Mod parent up FUNNY (0)

Anonymous Coward | more than 8 years ago | (#14338178)

Ef you in in why!

Re:It's the accumulation of data on the longer ter (0)

Anonymous Coward | more than 8 years ago | (#14338191)

It doesn't put the FBI (et all) to shame since they can just buy the information from the ones collecting it.

Sensible Paranoia (1)

NixLuver (693391) | more than 8 years ago | (#14337956)

With the information on NSA data mining still ringing in my ears, i'm forced to consider the possibility - no , the near certainty - that all data will eventually be cataloged, whether legally, illegally, or otherwise. Answer a few of these seemingly innocuous questionaires... well, it's not deterministic, but I'm still wagering that, given enough of these simple, 'safe' answers, someone can build a fairly accurate demographic of a huge percentage of internet users.

You can't be too paranoid! (1)

TheUncleD (940548) | more than 8 years ago | (#14337960)

People are for the most part, under concerned about privacy. Rights Online are one thing, but I think businesses (small ones included) should take it to the next step and concern themselves with surveillance with cameras and such to protect their homes and businesses. If you've ever been robbed before, you'll know the feeling of wishing you could prove exactly who done it. Digital surveillance is often the same way, except logfiles can be manipulated whereas its a lot more difficult to fake a filmed robbery of your home or business.

No no no! (1)

cnerd2025 (903423) | more than 8 years ago | (#14337968)

"You better watch out
You better not cry
You better not pout
I'm tellin you why
...
He sees you when you're sleeping
He knows when you're awake
He knows if you've been bad or good
So be good for goodness' sake!"

Many people believe these are lyrics from the popular Christmas song, "Santa Claus is coming to town." Unfortunately, this is the new theme song from the NSA, the US's electronic intelligence firm. Bottom line: power corrupts, absolute power corrupts absolutely. The government acts in its best interest, which is usually to become more powerful AND keep its job. The beauty of the democratic system is that the people are granted this same right. I will happily be paranoid about privacy over giving up my rights for "security" any day of the millenium. The most agrivating proposition is that many "conservatives" (conservative had meant favoring less government intervention) are, of course, in favor of this invasion of privacy granted by such laws as the patriot act, and the power assumed by Georgie the Boy King and his agency, the NSA. They in fact are either so indoctrinated by this "crusade" for freedom or by the payoffs of power that they are in fact calling privacy paranoids "privocrats," a label intended for derision. If this is how they want to bash us, I'd favor being a privocrat everyday over some other greedy political party.

STORED RECORDS →
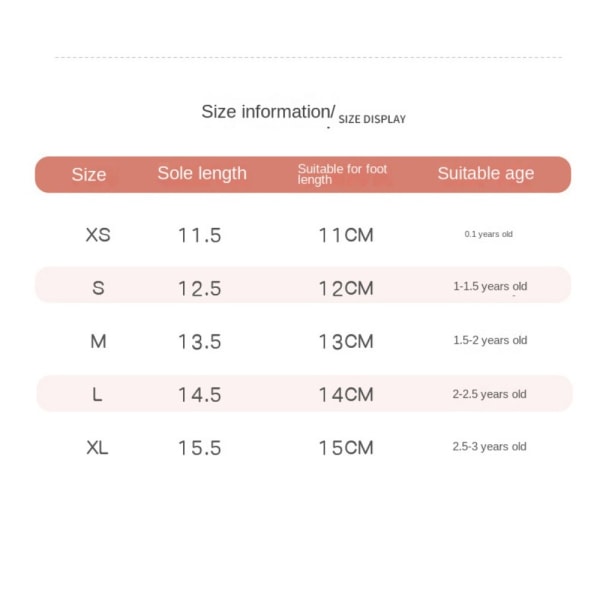The image size is (600, 600).
Task: Select the 2.5-3 years old text
Action: tap(489, 447)
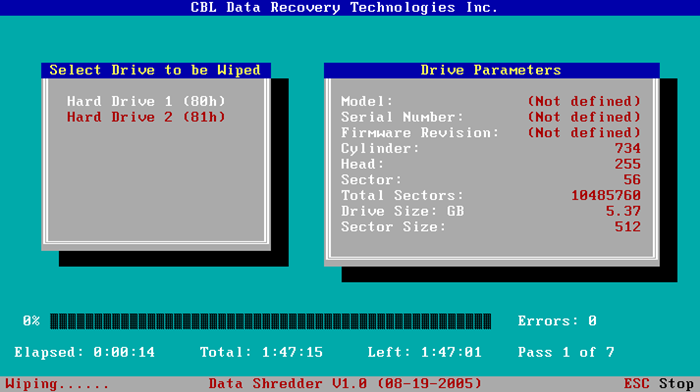The image size is (700, 392).
Task: Click the Drive Parameters panel title
Action: point(491,70)
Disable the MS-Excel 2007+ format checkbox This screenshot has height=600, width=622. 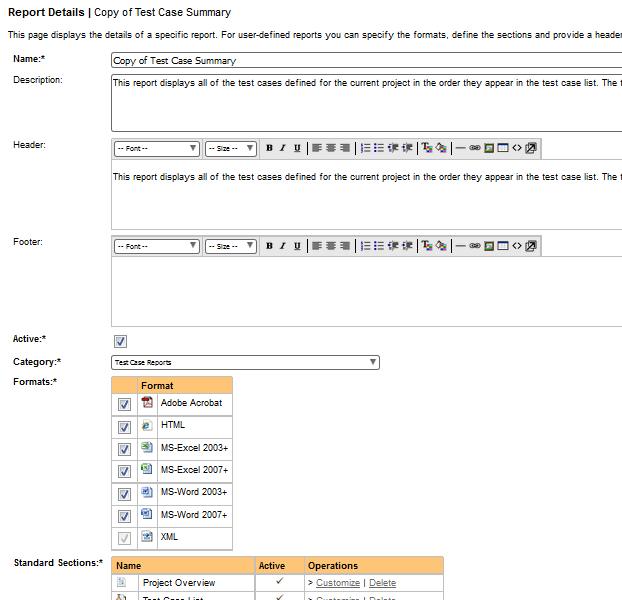[x=124, y=471]
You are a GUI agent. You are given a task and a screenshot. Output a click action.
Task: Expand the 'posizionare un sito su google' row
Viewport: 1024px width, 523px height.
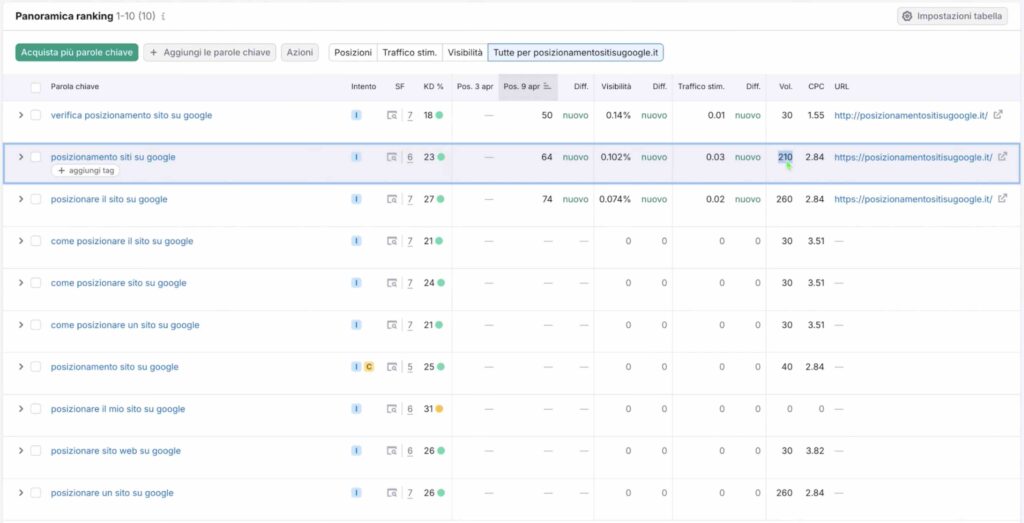(20, 493)
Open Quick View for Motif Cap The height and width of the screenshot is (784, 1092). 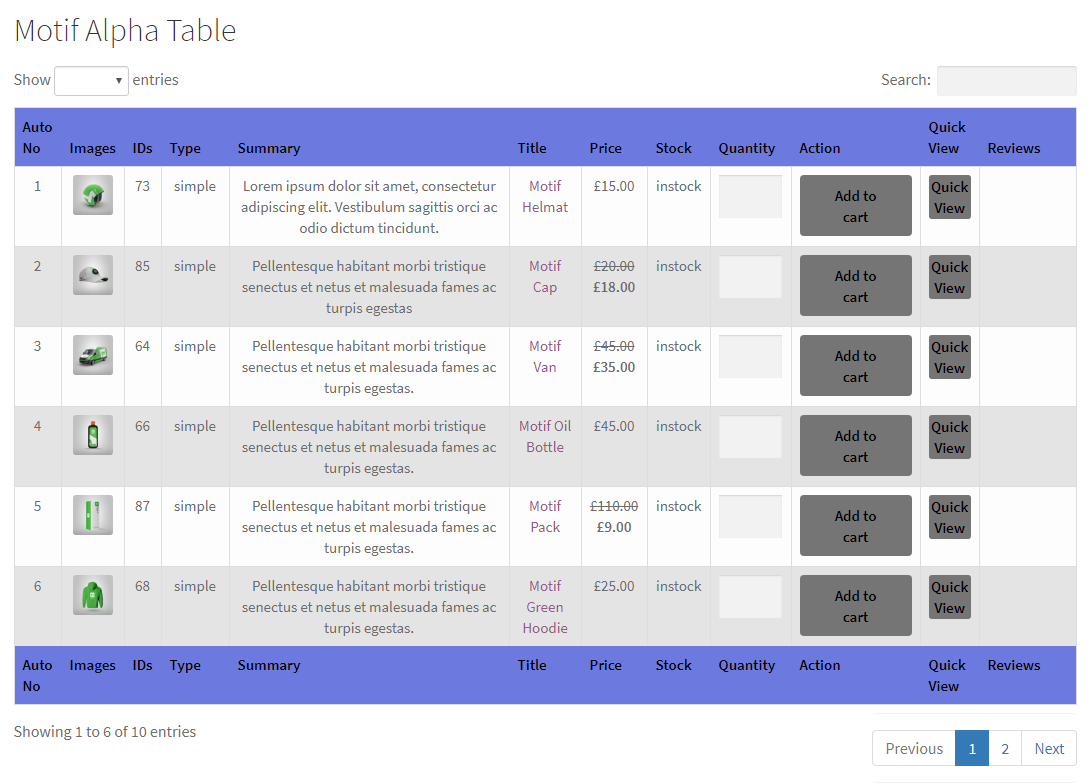[949, 277]
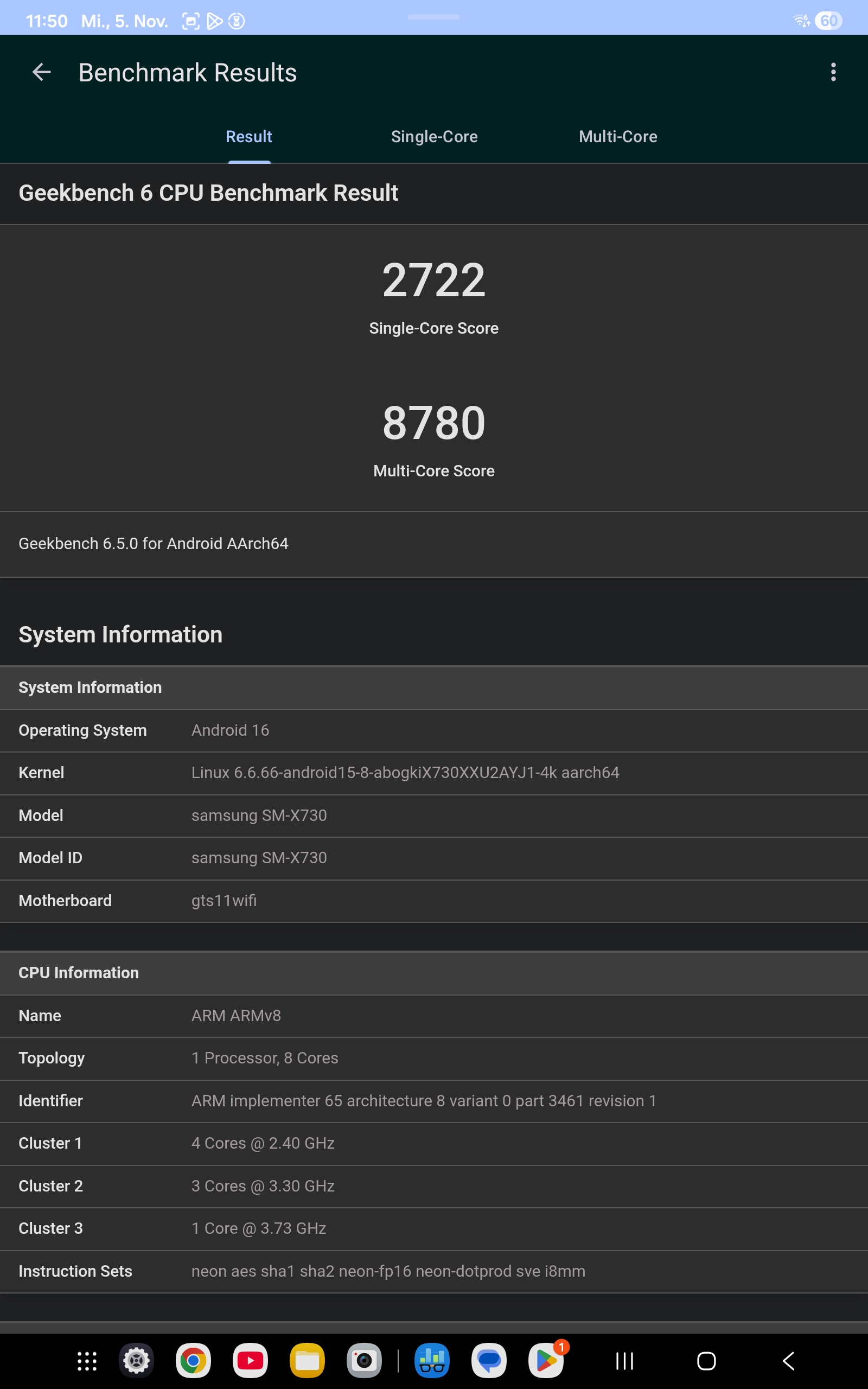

PROBLEMS TO WORK ON →
1 - Answer these about the privacy comment thread:
(a) How does the reply about the FBI say it can get the information?
(b) What does TheUncleD say can be manipulated, unlike a filmed robbery?
(c) What label does cnerd2025 say is meant to deride privacy paranoids?
2 - Can you proceed with the privacy comment thread after its final sentence?
The data come from a separate source unrelated to the privacy comment thread.

ANSWERS TO THE PROBLEMS →
1 -
(a) By buying it from the ones collecting it.
(b) Logfiles.
(c) "Privocrats."

2 -
Re:No no no! (3, Interesting)

Ohreally_factor (593551) | more than 8 years ago | (#14338078)

I think we're finding out who among are true conservative and who are Party Religionists. The GOP is no longer conservative (unless you consider a Theocracy conservative rather than reactionary). No, the GOP has become Socialist, as in National Socialist [wikipedia.org] .

Oh, shit! Run! Here comes Steve Godwin!

No choice... vote against the big two. (1)

Penguinoflight (517245) | more than 8 years ago | (#14338199)

Unfortunately unlike so many times in the past there is no option of voting for the "other" party. The DEM party is no more conservative, and for the most part they just fight the GOP on religious issues. The real problem is that people who have supported the GOP in the past continue to support the GOP because they fear/lothe what the DEMs are trying to do. The solution is for people to get over their fears, no matter how intense they are, and realise that living in fear isn't really living at all.

Re:No no no! (5, Informative)

quickbasicguru (886035) | more than 8 years ago | (#14338200)

National Socialism and Socialism ARE VERY DIFFERENT.

Where do "we" draw the line? (1)

Ingolfke (515826) | more than 8 years ago | (#14337970)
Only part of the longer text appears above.